:: Your objective ::
In the stretch of the listing below, from the line containing "Identify the location of blend-mode-select: Normal." through the end of the listing, substitute "cart-icon" for "store-icon". Write out those lines again with everything else unchanged.

*** Opening of Provided records ***

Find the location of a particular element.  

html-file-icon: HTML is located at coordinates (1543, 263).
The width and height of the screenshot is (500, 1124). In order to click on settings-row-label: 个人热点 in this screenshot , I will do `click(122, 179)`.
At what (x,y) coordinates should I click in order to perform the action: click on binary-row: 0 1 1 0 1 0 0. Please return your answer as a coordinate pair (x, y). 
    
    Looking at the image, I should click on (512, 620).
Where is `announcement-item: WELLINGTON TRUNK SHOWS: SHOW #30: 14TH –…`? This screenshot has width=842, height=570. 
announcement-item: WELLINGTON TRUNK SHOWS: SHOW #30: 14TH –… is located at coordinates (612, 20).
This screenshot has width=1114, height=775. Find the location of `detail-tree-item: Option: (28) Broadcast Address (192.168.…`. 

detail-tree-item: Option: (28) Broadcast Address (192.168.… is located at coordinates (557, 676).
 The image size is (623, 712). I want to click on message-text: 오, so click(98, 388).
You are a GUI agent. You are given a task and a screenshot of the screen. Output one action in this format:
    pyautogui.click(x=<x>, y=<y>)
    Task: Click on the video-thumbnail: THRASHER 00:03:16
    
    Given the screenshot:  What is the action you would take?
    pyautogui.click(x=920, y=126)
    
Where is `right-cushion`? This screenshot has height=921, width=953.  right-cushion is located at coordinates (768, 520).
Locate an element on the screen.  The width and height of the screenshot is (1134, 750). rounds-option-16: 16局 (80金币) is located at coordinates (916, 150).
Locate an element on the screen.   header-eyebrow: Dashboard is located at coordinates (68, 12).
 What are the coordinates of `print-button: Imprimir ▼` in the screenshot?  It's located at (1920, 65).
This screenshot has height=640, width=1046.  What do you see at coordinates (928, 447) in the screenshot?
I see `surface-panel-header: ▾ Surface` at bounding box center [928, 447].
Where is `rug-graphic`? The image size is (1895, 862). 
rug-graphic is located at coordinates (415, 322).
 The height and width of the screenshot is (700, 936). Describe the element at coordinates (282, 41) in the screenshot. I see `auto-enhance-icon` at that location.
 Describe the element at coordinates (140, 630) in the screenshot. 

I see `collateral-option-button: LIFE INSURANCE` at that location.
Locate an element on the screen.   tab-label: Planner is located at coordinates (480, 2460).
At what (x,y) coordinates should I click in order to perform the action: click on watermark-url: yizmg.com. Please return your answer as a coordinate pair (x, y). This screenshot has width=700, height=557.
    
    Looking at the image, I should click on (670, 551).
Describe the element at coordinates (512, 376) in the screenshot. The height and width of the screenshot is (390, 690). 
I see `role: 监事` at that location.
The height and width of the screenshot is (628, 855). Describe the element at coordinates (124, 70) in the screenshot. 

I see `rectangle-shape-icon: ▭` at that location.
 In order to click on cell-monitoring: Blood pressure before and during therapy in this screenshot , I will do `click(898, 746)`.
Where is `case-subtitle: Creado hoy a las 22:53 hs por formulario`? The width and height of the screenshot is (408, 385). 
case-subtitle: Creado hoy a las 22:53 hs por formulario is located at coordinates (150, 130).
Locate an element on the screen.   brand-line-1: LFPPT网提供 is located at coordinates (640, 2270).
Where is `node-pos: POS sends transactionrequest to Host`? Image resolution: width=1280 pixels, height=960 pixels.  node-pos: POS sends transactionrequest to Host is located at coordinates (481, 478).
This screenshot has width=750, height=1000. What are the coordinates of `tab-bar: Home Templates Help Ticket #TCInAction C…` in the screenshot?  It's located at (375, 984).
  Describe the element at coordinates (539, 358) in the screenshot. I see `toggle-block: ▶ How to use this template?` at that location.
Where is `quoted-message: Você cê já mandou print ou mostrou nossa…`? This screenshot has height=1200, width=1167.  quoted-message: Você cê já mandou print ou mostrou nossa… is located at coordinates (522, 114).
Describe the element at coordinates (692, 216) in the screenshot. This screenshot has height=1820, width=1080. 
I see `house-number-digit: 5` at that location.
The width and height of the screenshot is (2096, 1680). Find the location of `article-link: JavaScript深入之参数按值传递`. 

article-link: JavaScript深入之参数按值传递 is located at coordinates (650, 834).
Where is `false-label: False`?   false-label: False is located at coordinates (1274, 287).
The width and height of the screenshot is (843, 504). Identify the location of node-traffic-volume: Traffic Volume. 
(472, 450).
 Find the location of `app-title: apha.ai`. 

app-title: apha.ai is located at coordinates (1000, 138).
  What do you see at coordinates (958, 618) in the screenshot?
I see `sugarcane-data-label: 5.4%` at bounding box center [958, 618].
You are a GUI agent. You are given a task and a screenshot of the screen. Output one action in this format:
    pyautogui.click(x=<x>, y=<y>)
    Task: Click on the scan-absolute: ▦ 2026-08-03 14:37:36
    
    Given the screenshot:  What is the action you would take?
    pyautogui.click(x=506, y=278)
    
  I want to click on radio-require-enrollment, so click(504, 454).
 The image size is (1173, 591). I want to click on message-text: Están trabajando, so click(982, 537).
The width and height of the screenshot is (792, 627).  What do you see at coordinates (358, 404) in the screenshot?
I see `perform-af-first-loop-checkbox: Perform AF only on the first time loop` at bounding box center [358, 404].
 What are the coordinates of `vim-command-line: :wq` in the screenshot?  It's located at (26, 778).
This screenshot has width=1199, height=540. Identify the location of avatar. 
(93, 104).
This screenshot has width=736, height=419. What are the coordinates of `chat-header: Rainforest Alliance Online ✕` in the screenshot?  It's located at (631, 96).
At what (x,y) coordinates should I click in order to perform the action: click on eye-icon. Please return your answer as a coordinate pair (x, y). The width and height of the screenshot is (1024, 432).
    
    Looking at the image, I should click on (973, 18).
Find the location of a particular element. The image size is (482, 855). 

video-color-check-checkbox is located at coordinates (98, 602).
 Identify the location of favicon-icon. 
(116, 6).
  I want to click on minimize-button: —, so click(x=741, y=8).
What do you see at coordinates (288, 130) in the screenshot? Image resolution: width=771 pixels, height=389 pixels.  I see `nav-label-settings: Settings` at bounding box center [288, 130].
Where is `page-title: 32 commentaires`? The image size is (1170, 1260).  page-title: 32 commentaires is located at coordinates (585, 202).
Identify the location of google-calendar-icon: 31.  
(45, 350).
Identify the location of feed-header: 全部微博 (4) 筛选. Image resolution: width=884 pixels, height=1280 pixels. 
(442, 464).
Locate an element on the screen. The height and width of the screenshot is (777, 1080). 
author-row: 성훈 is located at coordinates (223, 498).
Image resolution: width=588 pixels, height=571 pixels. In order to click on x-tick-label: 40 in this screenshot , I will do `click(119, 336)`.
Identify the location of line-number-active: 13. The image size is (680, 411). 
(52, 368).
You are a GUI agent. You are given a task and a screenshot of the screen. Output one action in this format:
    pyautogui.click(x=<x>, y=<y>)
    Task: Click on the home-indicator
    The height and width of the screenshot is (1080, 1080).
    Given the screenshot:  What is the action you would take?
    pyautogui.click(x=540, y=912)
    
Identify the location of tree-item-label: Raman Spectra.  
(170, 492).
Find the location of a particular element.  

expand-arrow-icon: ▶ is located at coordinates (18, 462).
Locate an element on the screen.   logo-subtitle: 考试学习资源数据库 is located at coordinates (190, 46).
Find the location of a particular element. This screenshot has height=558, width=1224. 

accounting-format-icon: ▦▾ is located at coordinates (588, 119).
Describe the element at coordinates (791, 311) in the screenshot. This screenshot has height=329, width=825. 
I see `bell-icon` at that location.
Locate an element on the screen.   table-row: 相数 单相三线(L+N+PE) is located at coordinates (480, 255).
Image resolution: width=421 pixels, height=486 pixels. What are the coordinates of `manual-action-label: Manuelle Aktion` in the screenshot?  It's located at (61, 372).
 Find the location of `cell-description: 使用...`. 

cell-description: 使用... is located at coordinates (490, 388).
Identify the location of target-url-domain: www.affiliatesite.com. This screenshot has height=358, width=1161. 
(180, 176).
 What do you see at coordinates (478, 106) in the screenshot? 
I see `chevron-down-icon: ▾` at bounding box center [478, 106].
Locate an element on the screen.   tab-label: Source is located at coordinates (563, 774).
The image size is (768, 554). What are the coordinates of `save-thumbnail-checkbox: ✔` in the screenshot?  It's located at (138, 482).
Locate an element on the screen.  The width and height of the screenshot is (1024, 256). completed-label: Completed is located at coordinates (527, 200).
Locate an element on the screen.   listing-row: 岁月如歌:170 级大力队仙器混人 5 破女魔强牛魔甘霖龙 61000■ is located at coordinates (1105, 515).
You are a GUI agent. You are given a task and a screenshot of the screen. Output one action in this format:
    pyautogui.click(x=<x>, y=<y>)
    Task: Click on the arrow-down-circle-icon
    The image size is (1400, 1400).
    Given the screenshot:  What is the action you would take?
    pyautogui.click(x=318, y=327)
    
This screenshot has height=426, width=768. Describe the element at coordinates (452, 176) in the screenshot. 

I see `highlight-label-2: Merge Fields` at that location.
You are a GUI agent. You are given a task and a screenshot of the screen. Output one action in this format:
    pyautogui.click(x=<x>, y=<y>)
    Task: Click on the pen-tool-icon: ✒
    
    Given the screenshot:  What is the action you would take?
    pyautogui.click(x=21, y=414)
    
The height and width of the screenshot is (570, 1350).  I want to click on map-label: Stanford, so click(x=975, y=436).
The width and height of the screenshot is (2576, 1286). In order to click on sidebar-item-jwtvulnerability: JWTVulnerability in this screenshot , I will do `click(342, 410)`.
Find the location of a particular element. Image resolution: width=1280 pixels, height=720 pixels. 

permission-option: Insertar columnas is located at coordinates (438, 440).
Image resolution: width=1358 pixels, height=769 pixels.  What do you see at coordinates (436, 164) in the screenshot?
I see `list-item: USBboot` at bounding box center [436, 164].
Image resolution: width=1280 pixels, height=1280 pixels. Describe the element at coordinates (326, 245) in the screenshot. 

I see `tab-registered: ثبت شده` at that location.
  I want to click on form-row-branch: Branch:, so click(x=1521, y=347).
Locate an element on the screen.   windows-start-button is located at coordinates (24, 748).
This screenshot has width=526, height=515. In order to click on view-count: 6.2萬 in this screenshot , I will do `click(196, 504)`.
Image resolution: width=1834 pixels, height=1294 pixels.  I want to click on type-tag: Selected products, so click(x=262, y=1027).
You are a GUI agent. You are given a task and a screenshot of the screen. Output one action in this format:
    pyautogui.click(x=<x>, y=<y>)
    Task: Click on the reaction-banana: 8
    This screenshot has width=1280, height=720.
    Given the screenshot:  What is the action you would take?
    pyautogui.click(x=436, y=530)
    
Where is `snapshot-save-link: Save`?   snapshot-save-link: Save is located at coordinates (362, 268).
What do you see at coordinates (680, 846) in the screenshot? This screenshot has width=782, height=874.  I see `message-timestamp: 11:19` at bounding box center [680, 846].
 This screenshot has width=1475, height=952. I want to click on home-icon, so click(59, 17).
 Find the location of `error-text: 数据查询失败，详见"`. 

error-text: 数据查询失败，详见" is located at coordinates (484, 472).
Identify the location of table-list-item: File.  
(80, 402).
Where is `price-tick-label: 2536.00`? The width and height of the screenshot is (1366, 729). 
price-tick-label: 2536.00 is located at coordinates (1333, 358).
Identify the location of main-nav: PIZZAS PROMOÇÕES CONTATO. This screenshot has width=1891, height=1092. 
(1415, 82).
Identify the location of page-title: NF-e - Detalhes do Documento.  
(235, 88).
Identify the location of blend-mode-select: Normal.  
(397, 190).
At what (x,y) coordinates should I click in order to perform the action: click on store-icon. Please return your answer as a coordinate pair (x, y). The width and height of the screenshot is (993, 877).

*** Close of Provided records ***

:: Solution ::
Identify the location of blend-mode-select: Normal.  
(397, 190).
At what (x,y) coordinates should I click in order to perform the action: click on cart-icon. Please return your answer as a coordinate pair (x, y). The width and height of the screenshot is (993, 877).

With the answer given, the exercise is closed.